Таким потребительским товаром Воображаемогоможет быть как иллюзорная ассоциация туалетного мыла с путешествием, так и отождествление политической рекламы в форме художественно упакованной и эмоционально выверенной рекламы (или художественной постановки – сюжетная реклама, фильм, ток-шоу) с реальным изменением в политике, экономике, правовых отношениях.
Третья Заметка
Больше чем игра
В нашем сознании (и в представлении многих, кто исследовал игру и ролевой характер поведения личности) игра зачастую представляется лишь как отдельная деятельность. Ну, например, как форма передачи навыков и знаний (ритуал), или - как форма решения проблемы на основе «уподобления».

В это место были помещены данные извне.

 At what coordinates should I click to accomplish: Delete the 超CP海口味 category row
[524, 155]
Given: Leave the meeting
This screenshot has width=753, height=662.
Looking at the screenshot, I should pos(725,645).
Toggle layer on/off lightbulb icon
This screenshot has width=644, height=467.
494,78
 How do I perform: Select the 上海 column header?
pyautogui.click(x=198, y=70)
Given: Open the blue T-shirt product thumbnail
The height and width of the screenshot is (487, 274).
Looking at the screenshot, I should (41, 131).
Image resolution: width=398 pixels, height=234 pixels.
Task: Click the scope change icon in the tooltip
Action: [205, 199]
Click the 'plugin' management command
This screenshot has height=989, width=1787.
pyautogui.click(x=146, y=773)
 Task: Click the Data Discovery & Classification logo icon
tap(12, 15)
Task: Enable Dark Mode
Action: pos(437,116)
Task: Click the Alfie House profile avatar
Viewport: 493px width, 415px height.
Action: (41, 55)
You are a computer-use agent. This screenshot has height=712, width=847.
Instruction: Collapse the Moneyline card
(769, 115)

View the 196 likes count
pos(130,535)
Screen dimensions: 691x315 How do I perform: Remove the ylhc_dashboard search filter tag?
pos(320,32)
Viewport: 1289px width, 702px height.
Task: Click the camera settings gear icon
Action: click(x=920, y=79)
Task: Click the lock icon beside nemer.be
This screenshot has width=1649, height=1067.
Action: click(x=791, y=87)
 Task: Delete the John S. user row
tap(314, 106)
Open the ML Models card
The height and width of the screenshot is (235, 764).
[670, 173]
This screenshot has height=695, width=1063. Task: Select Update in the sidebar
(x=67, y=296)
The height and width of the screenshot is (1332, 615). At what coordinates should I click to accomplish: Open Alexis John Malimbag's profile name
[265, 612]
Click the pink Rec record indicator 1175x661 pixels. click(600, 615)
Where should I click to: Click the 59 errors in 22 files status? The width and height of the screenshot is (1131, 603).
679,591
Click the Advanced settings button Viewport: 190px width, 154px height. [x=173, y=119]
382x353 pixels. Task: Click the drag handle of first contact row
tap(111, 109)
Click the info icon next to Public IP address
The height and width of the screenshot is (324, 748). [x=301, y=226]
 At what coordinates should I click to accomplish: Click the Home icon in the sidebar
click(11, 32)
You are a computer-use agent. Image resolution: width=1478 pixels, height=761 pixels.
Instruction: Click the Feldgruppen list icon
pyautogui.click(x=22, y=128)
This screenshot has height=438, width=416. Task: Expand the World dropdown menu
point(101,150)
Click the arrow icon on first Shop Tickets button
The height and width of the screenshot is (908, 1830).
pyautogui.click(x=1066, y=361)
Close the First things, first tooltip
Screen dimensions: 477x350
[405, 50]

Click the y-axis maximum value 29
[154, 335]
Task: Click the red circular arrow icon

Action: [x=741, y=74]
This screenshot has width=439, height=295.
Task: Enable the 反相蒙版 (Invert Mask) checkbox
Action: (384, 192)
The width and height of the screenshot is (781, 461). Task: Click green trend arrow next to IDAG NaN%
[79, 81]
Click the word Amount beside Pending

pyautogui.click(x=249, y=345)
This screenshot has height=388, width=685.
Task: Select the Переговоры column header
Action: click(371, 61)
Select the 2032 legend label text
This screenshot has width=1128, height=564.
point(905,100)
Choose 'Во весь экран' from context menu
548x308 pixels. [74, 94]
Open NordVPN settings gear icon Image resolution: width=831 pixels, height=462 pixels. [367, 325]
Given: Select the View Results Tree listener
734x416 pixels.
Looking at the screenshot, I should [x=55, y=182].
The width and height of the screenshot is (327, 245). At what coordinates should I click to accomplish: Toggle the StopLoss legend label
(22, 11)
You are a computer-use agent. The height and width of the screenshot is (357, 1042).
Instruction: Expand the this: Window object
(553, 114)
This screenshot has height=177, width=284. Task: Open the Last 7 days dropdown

Йохан Хейзинга одним из первых аргументировал игровой характер культуры вообще и современной культуры в частности. Homo ludens, человек играющий. Хейзинга отмечает, что игра сама по себе есть способ осуществления интересов и намерений, а не просто «форма»:
«Функция игр в ее высокоразвитых формах, о которых здесь идет речь, в подавляющем большинстве случаев может быть легко выведена из двух существенных аспектов, в которых она проявляется. Игра есть борьба за что-нибудь или же представление чего-нибудь. Обе эти функции без труда объединяются таким образом, что игра «представляет» борьбу за что-то либо является состязанием в том, кто лучше других что-то представит».
Вся сложность в том, что игровая природа культуры, организующая и «кодирующая» повседневность, не противостоит какой-то «настоящей жизни», а является ее алгоритмом.

Но игровая деятельность – способ и форма организации живой, развивающейся человеческой жизне-деятельности, в которой о-существляется многомерный диалог. Игра ради игры и одной роли – бессмысленна, если она не обеспечивает конкретный социальный результат – произведенное действие, продукт, личностное развитие, обретение и сохранение социального опыта, сохраняющегося как культурный код.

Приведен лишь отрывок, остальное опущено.